» **Exercise brief**
Please print each of the following rows verbatim, with no characters added, removed, or changed.

» **Material for this exercise**
— begin —

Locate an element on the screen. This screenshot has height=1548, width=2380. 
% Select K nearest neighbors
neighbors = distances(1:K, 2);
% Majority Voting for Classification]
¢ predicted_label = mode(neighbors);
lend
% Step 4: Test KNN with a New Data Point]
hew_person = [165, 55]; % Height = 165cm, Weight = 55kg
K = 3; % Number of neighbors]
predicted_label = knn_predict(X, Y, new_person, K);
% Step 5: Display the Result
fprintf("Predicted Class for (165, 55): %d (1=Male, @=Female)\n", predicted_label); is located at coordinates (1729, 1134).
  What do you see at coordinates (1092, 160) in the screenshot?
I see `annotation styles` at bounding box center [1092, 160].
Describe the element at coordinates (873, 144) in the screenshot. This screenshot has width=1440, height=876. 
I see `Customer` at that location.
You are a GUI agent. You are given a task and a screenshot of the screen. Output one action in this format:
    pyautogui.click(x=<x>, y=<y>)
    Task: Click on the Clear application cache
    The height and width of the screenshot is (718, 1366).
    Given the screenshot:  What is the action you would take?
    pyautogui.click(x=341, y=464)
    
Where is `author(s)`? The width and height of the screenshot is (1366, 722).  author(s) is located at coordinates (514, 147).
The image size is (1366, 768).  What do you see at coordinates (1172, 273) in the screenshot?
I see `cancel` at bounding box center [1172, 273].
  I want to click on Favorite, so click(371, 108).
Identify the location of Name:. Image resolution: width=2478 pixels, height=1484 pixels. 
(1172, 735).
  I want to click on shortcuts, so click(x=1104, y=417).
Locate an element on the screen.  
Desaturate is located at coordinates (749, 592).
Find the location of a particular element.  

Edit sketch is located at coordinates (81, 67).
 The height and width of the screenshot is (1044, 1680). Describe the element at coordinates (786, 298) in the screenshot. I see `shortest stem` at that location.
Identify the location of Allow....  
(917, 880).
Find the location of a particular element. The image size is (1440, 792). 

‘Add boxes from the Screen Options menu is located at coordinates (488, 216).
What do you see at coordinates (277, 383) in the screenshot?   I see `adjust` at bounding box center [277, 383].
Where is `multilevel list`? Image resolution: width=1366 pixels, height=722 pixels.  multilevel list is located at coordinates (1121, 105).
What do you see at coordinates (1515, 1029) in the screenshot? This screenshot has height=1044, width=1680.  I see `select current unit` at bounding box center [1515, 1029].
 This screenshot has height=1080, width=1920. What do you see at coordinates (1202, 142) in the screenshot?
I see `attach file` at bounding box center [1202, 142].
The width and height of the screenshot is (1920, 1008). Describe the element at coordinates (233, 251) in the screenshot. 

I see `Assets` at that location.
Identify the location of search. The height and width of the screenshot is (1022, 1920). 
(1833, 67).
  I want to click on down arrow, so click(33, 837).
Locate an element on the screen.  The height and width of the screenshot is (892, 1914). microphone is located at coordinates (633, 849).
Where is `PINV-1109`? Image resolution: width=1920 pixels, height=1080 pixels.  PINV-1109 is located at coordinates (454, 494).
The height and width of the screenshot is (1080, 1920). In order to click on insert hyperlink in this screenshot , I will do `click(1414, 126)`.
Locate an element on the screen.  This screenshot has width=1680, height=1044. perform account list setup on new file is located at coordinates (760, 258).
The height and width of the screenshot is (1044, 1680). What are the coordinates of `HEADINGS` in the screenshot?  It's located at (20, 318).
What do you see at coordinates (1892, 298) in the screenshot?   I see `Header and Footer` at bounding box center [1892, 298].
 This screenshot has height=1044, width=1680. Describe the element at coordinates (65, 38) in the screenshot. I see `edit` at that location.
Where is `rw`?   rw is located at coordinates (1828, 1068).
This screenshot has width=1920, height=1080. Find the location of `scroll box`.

— end —

» **Solution**
Locate an element on the screen. This screenshot has height=1548, width=2380. 
% Select K nearest neighbors
neighbors = distances(1:K, 2);
% Majority Voting for Classification]
¢ predicted_label = mode(neighbors);
lend
% Step 4: Test KNN with a New Data Point]
hew_person = [165, 55]; % Height = 165cm, Weight = 55kg
K = 3; % Number of neighbors]
predicted_label = knn_predict(X, Y, new_person, K);
% Step 5: Display the Result
fprintf("Predicted Class for (165, 55): %d (1=Male, @=Female)\n", predicted_label); is located at coordinates (1729, 1134).
  What do you see at coordinates (1092, 160) in the screenshot?
I see `annotation styles` at bounding box center [1092, 160].
Describe the element at coordinates (873, 144) in the screenshot. This screenshot has width=1440, height=876. 
I see `Customer` at that location.
You are a GUI agent. You are given a task and a screenshot of the screen. Output one action in this format:
    pyautogui.click(x=<x>, y=<y>)
    Task: Click on the Clear application cache
    The height and width of the screenshot is (718, 1366).
    Given the screenshot:  What is the action you would take?
    pyautogui.click(x=341, y=464)
    
Where is `author(s)`? The width and height of the screenshot is (1366, 722).  author(s) is located at coordinates (514, 147).
The image size is (1366, 768).  What do you see at coordinates (1172, 273) in the screenshot?
I see `cancel` at bounding box center [1172, 273].
  I want to click on Favorite, so click(371, 108).
Identify the location of Name:. Image resolution: width=2478 pixels, height=1484 pixels. 
(1172, 735).
  I want to click on shortcuts, so click(x=1104, y=417).
Locate an element on the screen.  
Desaturate is located at coordinates (749, 592).
Find the location of a particular element.  

Edit sketch is located at coordinates (81, 67).
 The height and width of the screenshot is (1044, 1680). Describe the element at coordinates (786, 298) in the screenshot. I see `shortest stem` at that location.
Identify the location of Allow....  
(917, 880).
Find the location of a particular element. The image size is (1440, 792). 

‘Add boxes from the Screen Options menu is located at coordinates (488, 216).
What do you see at coordinates (277, 383) in the screenshot?   I see `adjust` at bounding box center [277, 383].
Where is `multilevel list`? Image resolution: width=1366 pixels, height=722 pixels.  multilevel list is located at coordinates (1121, 105).
What do you see at coordinates (1515, 1029) in the screenshot? This screenshot has height=1044, width=1680.  I see `select current unit` at bounding box center [1515, 1029].
 This screenshot has height=1080, width=1920. What do you see at coordinates (1202, 142) in the screenshot?
I see `attach file` at bounding box center [1202, 142].
The width and height of the screenshot is (1920, 1008). Describe the element at coordinates (233, 251) in the screenshot. 

I see `Assets` at that location.
Identify the location of search. The height and width of the screenshot is (1022, 1920). 
(1833, 67).
  I want to click on down arrow, so click(33, 837).
Locate an element on the screen.  The height and width of the screenshot is (892, 1914). microphone is located at coordinates (633, 849).
Where is `PINV-1109`? Image resolution: width=1920 pixels, height=1080 pixels.  PINV-1109 is located at coordinates (454, 494).
The height and width of the screenshot is (1080, 1920). In order to click on insert hyperlink in this screenshot , I will do `click(1414, 126)`.
Locate an element on the screen.  This screenshot has width=1680, height=1044. perform account list setup on new file is located at coordinates (760, 258).
The height and width of the screenshot is (1044, 1680). What are the coordinates of `HEADINGS` in the screenshot?  It's located at (20, 318).
What do you see at coordinates (1892, 298) in the screenshot?   I see `Header and Footer` at bounding box center [1892, 298].
 This screenshot has height=1044, width=1680. Describe the element at coordinates (65, 38) in the screenshot. I see `edit` at that location.
Where is `rw`?   rw is located at coordinates (1828, 1068).
This screenshot has width=1920, height=1080. Find the location of `scroll box`.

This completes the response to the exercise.